Public Cloud Deployment Tip #2. Compare Data Center and Cloud Capacities
First, you need access to performance data from your APM system. Second, you need to test your app with simulated load on the cloud environment that you intend to use. Most importantly, your APM system must run on both old and new environments and record the performance characteristics.
The idea, says Livshutz, is to compare the capacity of a machine in a data center against the capacity of computing nodes in the cloud to discover just how many nodes you’ll need to match the performance of your data center.
“To do this, you compare the throughput of a single application running in your data center against the throughput for the new cloud environment,” he says.
The unit of measurement to use for this is RATU (Response Acceptable Throughput per computing Unit).
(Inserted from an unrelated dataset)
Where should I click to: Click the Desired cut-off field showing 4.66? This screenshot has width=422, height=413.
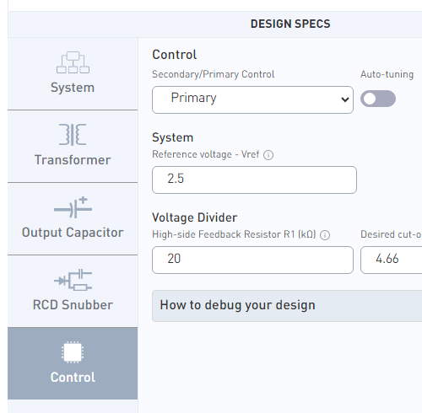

“Once you decide what response-time is currently acceptable for your application, you can find the largest load that meets this limit within, say, 2 standard deviations,” says Livshutz. “Then, divide this throughput number by the number of machines the application is running on. For simplicity, I’m assuming the hardware is uniform, but if it’s not then you can compute a weighted average. “
Public Cloud Deployment Tip #3. Measure Throughput
Now, as the application isn’t just one atomic unit, you’ll need to measure the throughput for each high-level transaction. You need to perform this calculation across all your business transactions to get an accurate result.
It is important to examine individual transactions to ensure every business facing part of your application is accounted for, he notes.
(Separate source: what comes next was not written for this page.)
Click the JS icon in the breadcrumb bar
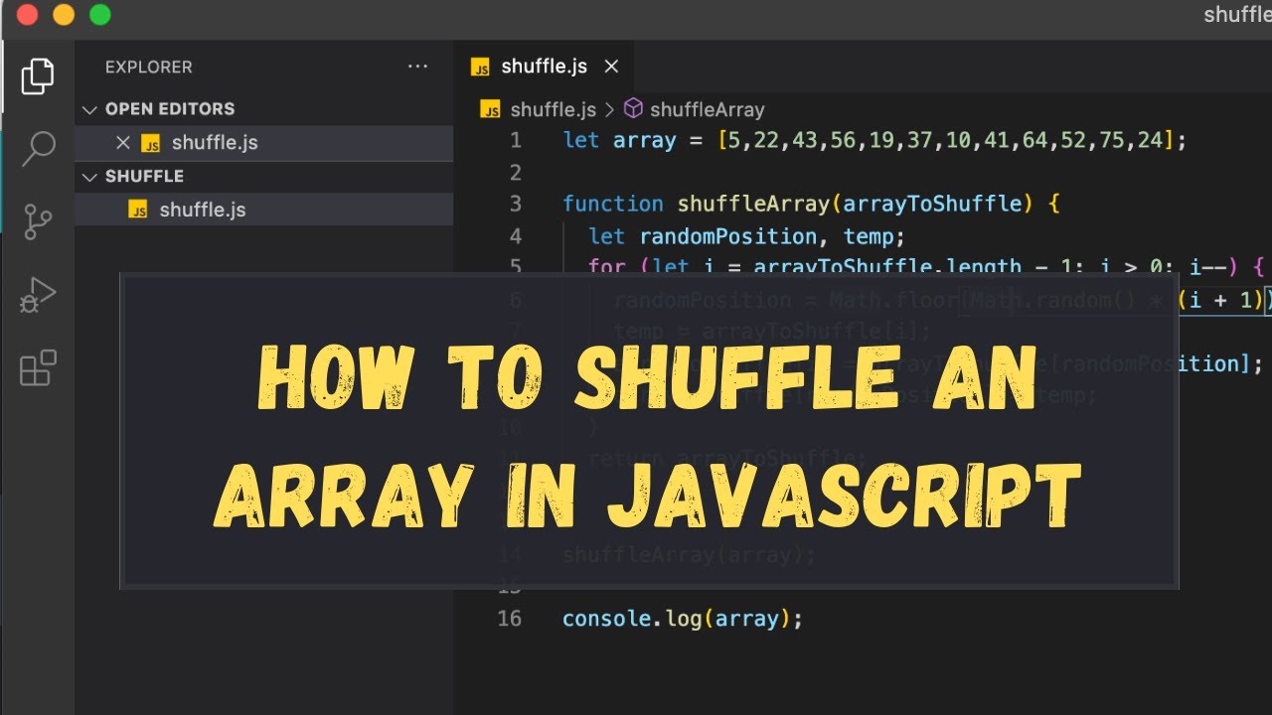click(x=490, y=109)
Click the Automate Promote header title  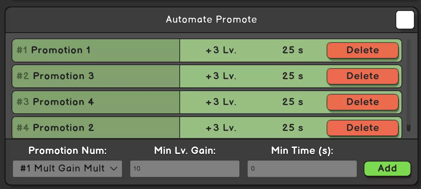211,20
Calculate the RATU for each of your relevant business transactions and take the average. You can customize this process a bit by excluding some transactions or even by doing a weighted average based on the importance or volume of the business transaction.
Now run the same analysis (calculating the RATU) on your test environment in the cloud. To get accurate numbers, you should take a measurement over a long enough time to cover at least one full workload cycle, if not more. As a rule of thumb, use a month of data as that should cover most variations in the application’s lifecycle.
You should now have two numbers:
- RATU for the old data center environment
- RATU for your cloud
Simply divide the first by the second to see what percentage more cloud units you’ll need to achieve the same performance as your current environment.
Using Amazon’s elastic cloud (EC2) for an example, Livshutz says, “Say you have an asset tracking application, and have 100 large computers in your data center running the application. You can also run a test in the cloud of this same application, on 20 large- size ec2 nodes.”
Suppose you find out that the data center RATU is 10,000, while the RATU in the cloud is 1,000. Therefore: 10,000 divided by 1,000 = 10.
“This means you will need 10 times more cloud units than data center hardware units to achieve satisfactory throughput,” he says. “Since you are testing on 100 datacenter machines, you will need 1000 ‘large’ nodes if you want to achieve the same throughput when you migrate to the cloud. Make sure you have enough money for all those nodes before you start!”
You may be noticed that Livshutz’s tips require not only an APM system but one that has analytics as well.
That’s the key, says Livshutz. “Your APM solution needs to be built from the ground up for the challenges of cloud environments. If it’s not, it won’t be able to accomplish what you need — and your cloud initiative will be stuck in neutral.”